** Records contained in a dataset **

-=-=-

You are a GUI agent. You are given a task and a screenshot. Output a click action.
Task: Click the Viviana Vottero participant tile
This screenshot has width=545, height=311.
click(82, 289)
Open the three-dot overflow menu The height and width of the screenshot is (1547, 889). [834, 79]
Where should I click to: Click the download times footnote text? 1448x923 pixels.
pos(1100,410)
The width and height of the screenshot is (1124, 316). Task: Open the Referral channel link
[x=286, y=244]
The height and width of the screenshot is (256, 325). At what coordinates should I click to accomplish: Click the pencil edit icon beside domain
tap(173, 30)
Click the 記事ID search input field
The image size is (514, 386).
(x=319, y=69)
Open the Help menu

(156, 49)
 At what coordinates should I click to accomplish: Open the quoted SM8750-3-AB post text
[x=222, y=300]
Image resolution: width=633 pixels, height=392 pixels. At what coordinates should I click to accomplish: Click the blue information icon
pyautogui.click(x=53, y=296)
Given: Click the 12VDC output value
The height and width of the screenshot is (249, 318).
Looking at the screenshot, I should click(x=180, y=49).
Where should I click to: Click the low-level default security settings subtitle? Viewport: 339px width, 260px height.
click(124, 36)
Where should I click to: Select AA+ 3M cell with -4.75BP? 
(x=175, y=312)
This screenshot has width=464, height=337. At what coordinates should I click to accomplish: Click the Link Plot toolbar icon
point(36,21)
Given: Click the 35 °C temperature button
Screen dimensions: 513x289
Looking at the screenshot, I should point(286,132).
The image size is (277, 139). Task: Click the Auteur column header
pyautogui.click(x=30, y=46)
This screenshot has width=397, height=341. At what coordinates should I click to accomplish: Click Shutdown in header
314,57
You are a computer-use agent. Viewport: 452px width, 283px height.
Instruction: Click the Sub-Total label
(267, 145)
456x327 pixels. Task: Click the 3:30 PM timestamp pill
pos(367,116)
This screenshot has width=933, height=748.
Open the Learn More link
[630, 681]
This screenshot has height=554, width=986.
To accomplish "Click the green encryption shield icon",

-=-=-

** What you have to do **
Each line of the data above containing the string "agent" is to be copied.

** Result **
You are a GUI agent. You are given a task and a screenshot. Output a click action.
You are a computer-use agent. Viewport: 452px width, 283px height.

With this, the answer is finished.